How Libraries, Learning Paths, and Topics work together

Anthony Karcz avatar
Written by Anthony Karcz
Updated over a week ago

This content applies to: Admins

Once your content’s created, the next step is to organize it so that it’s seen by the users who need it. To do this, you’ll use libraries, topics, and learning paths. You don’t have to use all three features but they work great together.


Libraries help your learners focus by surfacing only those courses and learning paths that are included in the library to which they’re assigned. With libraries, learners can self-enroll in courses and learning paths.
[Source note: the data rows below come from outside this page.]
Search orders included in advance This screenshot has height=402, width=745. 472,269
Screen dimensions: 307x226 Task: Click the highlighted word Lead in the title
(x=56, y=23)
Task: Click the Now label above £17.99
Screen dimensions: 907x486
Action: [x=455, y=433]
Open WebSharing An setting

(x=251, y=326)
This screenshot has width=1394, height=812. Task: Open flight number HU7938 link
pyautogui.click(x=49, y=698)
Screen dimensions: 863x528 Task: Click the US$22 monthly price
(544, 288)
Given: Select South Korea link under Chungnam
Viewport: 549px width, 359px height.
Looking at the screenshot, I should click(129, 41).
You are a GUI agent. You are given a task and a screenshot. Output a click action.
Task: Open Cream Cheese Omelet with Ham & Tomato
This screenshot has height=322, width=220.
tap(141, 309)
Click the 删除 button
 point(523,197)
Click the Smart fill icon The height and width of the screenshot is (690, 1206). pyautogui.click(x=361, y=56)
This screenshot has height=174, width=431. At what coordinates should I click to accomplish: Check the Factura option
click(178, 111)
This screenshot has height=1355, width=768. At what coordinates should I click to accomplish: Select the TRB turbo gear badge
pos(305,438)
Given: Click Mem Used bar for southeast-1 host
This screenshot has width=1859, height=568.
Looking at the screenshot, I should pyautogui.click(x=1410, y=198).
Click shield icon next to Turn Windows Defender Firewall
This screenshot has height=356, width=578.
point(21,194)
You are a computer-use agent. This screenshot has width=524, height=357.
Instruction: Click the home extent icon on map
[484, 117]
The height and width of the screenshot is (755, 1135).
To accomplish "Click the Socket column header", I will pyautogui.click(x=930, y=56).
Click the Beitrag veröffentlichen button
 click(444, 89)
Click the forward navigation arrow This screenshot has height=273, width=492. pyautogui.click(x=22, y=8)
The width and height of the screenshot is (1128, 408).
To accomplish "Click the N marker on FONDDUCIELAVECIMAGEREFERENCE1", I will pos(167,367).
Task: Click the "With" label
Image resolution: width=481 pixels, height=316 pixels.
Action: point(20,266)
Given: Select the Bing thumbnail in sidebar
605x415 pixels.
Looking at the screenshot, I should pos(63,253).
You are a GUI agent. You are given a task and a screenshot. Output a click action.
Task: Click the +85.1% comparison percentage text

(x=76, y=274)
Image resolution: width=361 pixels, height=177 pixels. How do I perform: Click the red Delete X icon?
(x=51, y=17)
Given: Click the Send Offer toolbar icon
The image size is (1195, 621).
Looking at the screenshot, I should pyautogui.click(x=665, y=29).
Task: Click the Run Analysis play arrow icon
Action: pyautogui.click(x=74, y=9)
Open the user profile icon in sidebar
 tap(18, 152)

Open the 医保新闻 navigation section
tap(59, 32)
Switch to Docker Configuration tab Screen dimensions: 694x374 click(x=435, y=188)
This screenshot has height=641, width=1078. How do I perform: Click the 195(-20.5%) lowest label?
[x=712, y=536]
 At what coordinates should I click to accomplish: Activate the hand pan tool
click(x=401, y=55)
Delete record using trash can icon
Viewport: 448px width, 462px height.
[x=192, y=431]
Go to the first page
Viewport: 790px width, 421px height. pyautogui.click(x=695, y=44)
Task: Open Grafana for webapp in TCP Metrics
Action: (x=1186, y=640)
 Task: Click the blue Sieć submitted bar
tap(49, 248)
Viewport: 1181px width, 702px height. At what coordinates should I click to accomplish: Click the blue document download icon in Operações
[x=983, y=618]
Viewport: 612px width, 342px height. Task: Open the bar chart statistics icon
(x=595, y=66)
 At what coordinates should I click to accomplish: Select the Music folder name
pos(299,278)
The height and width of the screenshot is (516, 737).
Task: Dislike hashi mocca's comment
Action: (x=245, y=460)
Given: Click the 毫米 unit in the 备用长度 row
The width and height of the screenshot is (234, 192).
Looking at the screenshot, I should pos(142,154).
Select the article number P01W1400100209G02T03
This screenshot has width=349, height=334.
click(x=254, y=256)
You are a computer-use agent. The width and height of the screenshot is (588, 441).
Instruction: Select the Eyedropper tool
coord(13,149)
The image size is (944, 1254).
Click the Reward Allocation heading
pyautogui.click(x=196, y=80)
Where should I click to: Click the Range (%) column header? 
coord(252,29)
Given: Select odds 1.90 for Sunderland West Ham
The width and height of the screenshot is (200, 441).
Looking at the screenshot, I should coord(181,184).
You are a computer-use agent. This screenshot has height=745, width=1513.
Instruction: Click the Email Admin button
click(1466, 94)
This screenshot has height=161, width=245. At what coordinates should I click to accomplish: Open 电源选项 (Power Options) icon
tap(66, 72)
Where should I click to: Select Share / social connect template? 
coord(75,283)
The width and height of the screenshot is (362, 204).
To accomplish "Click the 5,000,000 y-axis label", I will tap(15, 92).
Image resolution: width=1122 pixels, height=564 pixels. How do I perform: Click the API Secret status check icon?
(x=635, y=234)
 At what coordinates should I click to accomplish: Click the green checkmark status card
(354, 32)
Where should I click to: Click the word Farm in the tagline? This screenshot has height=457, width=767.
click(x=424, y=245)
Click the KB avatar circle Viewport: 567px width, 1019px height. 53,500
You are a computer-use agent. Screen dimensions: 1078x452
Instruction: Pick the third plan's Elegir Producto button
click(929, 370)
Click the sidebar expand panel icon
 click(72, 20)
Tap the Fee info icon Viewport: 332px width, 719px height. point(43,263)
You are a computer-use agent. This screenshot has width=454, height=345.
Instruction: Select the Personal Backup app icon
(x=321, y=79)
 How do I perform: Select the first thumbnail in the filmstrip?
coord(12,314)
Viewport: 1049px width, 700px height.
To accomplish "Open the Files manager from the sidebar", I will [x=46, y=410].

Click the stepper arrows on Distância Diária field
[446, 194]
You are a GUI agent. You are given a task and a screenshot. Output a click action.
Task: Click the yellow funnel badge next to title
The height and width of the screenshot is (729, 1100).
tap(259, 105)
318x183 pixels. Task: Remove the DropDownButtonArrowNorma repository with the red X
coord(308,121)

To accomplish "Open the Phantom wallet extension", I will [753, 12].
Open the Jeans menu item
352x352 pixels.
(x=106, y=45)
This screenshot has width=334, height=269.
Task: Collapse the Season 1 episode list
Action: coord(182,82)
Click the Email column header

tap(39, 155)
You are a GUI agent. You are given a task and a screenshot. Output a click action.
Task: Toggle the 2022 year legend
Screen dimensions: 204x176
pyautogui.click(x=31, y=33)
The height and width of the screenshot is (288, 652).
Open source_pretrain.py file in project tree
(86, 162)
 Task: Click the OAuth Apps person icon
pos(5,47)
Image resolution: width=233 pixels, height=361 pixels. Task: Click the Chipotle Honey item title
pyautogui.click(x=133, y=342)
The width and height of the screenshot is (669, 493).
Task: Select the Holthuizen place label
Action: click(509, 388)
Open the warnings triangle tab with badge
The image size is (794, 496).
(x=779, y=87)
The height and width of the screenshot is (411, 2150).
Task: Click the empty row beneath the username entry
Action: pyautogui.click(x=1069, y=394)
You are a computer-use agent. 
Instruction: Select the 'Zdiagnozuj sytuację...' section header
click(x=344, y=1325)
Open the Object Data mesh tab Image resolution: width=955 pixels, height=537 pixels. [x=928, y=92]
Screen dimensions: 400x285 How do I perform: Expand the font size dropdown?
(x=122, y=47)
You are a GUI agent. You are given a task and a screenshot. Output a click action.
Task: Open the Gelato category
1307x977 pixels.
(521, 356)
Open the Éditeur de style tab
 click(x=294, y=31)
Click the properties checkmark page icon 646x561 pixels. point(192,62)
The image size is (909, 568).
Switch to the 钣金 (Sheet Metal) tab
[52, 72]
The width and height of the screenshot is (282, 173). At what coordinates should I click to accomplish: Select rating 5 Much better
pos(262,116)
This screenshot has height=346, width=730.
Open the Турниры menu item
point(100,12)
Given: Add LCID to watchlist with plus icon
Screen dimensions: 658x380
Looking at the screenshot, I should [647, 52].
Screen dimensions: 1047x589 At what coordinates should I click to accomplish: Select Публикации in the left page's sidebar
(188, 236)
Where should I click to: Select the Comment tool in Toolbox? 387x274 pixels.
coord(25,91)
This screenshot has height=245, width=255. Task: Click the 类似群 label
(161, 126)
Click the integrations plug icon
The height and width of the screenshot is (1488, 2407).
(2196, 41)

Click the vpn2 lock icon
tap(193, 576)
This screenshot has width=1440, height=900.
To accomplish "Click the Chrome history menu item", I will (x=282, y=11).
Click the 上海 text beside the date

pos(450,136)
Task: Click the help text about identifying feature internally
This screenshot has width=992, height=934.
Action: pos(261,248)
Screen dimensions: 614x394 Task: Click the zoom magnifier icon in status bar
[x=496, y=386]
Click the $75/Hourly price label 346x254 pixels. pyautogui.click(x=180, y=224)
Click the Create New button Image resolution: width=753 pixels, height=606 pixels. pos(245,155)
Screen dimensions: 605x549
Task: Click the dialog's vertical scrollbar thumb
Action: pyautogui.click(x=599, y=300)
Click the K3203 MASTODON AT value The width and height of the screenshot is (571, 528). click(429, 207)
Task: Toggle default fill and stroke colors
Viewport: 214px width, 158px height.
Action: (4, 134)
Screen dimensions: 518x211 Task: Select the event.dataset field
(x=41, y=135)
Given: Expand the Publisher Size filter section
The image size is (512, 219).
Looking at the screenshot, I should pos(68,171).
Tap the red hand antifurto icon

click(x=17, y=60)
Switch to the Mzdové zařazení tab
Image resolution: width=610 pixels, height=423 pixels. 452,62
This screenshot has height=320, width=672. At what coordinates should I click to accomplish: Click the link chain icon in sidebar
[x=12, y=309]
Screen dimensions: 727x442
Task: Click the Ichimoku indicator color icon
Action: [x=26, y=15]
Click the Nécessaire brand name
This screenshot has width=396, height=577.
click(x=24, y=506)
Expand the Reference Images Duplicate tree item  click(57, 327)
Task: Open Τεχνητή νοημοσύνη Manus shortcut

Libraries also let you control what content users can access. When you remove a group’s access to your account’s default library and then you add that same group to a custom library, they’re able to see only the courses and learning paths you’ve added to it.

If you have premium content sources enabled, you can also turn off visibility for specific Rise or partner courses and categories in course management. With visibility disabled, the content doesn't display for anyone on your team.


Topics are searchable in the library and give your users a way to quickly browse for content in which they’re interested. Create new topics on the Topics tab, then add them to your content via the Library Topics section for each course or learning path. Learning path topics are added independently from any topics that may be assigned to constituent courses.

A topic list displays in the library sidebar. Topics appear in descending order by the number of courses and learning paths assigned to the topic and then alphabetically. If a topic has no content associated with it in the current library, it doesn’t display.

Learning Paths

Use learning paths when you want to group courses together. This does two things: it provides your learners with a focused collection of related content and offers them a guided experience through progressive information. You can even select an option so that the courses included have to be taken in order, ensuring that learners don’t miss out on prerequisite knowledge.

Learning paths are especially useful when you want learners to explore a topic. While they can find related content on their own in the library, they might not need to view every course contained in a topic. Or there might be an optimal learning order you’d like them to follow. Or you might have courses that complement each other but are tagged with different topics. In a learning path you can add them all into a cohesive exploration of a subject, then assign it to the users or groups that it can best benefit.